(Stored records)
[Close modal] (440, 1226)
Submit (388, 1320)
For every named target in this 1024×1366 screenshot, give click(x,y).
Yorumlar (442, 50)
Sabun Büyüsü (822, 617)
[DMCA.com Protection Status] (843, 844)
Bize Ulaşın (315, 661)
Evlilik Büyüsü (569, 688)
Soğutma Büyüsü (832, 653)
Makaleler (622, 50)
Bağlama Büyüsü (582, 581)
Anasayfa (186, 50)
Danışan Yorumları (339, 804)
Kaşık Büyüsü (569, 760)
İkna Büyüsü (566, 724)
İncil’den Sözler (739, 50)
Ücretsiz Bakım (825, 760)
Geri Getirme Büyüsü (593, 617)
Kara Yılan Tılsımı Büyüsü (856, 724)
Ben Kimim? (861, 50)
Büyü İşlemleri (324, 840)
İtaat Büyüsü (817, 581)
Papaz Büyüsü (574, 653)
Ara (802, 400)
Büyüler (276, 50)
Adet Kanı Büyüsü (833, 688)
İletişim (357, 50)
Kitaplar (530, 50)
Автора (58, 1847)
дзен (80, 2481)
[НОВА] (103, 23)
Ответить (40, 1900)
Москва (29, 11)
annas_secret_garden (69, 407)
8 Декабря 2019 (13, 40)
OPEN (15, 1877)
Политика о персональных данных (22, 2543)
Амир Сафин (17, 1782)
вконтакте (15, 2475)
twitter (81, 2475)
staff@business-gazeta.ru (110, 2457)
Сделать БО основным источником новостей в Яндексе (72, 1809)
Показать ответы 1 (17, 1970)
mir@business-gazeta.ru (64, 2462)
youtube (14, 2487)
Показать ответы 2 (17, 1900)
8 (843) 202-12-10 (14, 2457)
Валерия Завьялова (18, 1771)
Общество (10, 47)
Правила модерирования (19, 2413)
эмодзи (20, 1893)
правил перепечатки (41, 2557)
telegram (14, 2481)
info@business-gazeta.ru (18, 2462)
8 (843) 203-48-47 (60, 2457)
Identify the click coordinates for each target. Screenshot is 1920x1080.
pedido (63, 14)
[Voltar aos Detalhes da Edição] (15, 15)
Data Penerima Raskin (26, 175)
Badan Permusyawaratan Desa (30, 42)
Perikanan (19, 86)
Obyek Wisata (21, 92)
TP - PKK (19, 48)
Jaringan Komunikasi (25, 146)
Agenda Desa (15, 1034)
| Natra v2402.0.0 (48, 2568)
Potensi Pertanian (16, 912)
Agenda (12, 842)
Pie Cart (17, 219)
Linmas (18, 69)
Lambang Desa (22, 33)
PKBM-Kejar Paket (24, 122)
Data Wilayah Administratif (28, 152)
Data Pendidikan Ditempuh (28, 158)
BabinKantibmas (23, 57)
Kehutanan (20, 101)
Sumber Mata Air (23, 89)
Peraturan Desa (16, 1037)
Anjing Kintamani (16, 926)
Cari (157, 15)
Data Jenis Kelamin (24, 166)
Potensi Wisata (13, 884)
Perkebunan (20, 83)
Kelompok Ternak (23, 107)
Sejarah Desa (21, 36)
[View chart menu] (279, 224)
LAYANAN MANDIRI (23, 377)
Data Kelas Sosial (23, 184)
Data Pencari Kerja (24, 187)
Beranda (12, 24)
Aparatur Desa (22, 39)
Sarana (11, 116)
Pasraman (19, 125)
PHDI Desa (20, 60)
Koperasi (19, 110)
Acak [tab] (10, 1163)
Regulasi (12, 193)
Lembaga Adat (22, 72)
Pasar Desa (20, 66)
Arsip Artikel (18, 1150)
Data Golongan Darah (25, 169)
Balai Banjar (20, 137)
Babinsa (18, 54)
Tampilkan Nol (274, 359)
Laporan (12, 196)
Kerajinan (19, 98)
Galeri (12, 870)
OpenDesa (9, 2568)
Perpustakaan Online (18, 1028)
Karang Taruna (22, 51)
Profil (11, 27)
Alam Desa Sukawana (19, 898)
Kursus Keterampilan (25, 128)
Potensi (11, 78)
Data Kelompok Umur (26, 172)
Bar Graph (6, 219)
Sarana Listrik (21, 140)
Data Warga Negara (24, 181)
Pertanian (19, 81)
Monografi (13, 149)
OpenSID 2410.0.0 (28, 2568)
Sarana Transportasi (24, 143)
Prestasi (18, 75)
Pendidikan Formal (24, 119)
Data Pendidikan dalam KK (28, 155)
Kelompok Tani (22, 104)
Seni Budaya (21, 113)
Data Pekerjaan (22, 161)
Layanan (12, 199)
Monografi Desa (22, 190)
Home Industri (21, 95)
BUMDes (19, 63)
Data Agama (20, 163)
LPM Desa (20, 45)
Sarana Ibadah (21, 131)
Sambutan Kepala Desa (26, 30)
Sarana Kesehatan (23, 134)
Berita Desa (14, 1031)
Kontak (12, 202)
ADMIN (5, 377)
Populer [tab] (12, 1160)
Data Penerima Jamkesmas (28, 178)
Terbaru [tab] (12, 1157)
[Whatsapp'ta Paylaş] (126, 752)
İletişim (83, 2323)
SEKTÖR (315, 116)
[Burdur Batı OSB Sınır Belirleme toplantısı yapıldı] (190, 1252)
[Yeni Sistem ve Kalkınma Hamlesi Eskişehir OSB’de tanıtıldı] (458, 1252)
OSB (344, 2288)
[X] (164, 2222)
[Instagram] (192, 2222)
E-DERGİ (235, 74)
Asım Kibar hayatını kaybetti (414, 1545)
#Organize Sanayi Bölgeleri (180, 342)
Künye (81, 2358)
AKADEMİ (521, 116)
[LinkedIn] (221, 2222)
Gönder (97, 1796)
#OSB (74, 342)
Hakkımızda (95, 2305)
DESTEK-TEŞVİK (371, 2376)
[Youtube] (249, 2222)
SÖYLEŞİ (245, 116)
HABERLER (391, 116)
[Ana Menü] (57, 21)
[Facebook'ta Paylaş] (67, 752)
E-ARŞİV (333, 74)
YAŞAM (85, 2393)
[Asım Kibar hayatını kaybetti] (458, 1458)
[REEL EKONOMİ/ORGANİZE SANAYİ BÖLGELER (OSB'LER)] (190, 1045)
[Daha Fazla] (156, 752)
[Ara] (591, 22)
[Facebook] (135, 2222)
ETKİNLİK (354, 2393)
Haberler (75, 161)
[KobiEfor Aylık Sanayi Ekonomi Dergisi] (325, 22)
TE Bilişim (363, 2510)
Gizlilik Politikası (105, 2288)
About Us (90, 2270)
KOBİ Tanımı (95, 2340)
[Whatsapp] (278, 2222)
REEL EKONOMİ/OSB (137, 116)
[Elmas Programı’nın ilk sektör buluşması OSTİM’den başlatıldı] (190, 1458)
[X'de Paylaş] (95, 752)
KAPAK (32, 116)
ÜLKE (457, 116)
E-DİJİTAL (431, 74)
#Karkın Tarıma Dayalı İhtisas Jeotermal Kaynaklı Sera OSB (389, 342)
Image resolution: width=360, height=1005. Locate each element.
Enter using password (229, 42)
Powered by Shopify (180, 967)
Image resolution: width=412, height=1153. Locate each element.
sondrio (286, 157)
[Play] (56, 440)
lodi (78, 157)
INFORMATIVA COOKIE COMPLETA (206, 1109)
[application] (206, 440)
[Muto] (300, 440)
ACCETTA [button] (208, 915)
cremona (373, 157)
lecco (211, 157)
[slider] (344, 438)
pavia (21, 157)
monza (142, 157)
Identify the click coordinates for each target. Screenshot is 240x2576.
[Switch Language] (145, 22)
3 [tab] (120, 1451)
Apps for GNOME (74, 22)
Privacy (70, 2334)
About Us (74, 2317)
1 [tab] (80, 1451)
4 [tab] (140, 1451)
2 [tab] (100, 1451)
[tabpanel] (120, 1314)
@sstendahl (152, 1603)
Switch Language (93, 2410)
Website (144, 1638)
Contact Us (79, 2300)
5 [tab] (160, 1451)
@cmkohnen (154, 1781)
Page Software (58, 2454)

• [EXERCISE INSTRUCTIONS]:
In the records above, how many lines include "Kibar"? Answer with the number alone.

• [YOUR RESPONSE]:
2